[EXCERPT PROVIDED — start]

Although Nhan has been reunited with her mother, who she left in Vietnam eight years ago, there have been rumors about the reason for her return, making readjusting to life in her home country difficult.
Sparks said in Vietnam they think the reason Nhan is back is because he kicked her out or left her, which isn’t the case. And having to split a salary with her mother in her native land also makes her living situation there more difficult.
“She had a hard time to adjust, very hard adjusting over there as well,” Sparks said. “I mean you’re here, you left all the pains and sufferings over there, working for $2 a day, come here and then all of a sudden Land of the Free; you start to work hard, make money, get a little bit of money and it’s gone.”
Uncertainty of what can be done and why exactly she was deported makes her case seem near impossible to solve, but Sparks hasn’t lost hope.
In fact, Sparks is driven by the hope that his wife will one day return to him. It’s what’s given him power to speak about his family’s situation and seek whatever help he can.
Fixing the flaws in the system to allow one-time offenders to become productive citizens of the country is all that Sparks asks for.
“One crime, one crime in her whole life probably and she’s gone,” Sparks said. Deportation “isn’t like a thing that only affects one person or two people, it affects a lot of people.
“It’s disrupted her family there, it’s caused strife over there because she’s [considered] a burden,” Sparks said. “I don’t know where I go from here. I don’t. I just hope that this shines a light, that people see [that] deportation isn’t the answer.”
Moving forward and working with potential ICE detainees
Li said it is time for those in the Southeast Asian community to be more public of things they might be ashamed of– like criminal records. She hopes public legal immigration screening clinics may solve this issue and help those in situations similar to Nhan’s.

[EXCERPT PROVIDED — finish]

-- WORK ORDER --
List every person the excerpt about Nhan's deportation mentions by name.

[DATA SECTION — start]

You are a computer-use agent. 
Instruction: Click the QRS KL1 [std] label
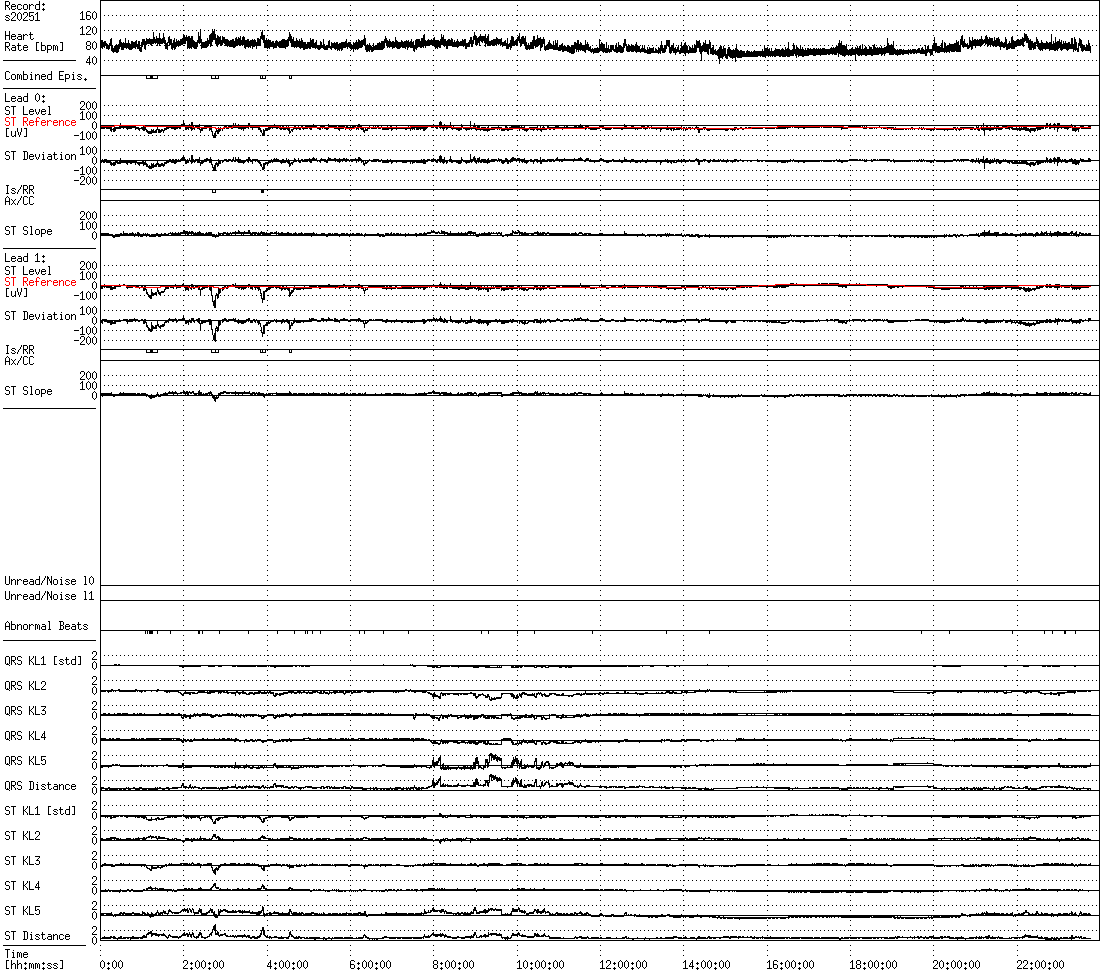click(x=43, y=661)
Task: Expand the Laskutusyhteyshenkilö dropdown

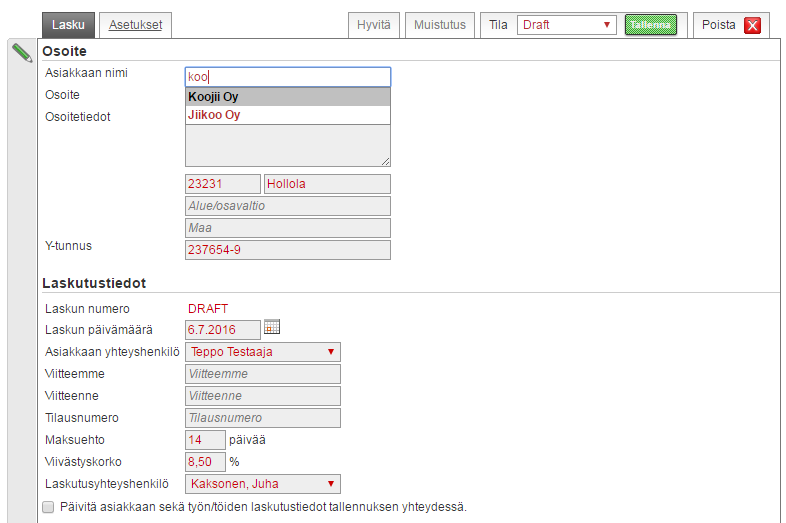Action: click(263, 484)
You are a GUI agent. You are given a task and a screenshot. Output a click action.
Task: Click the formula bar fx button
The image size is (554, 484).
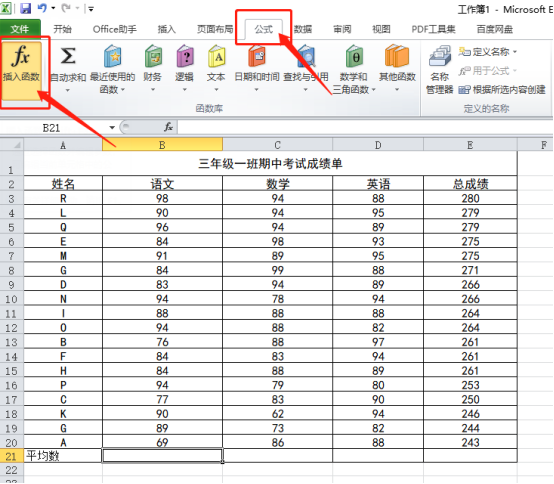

[DATA SECTION — finish]

-- WRITTEN ANSWER --
Nhan, Sparks, Li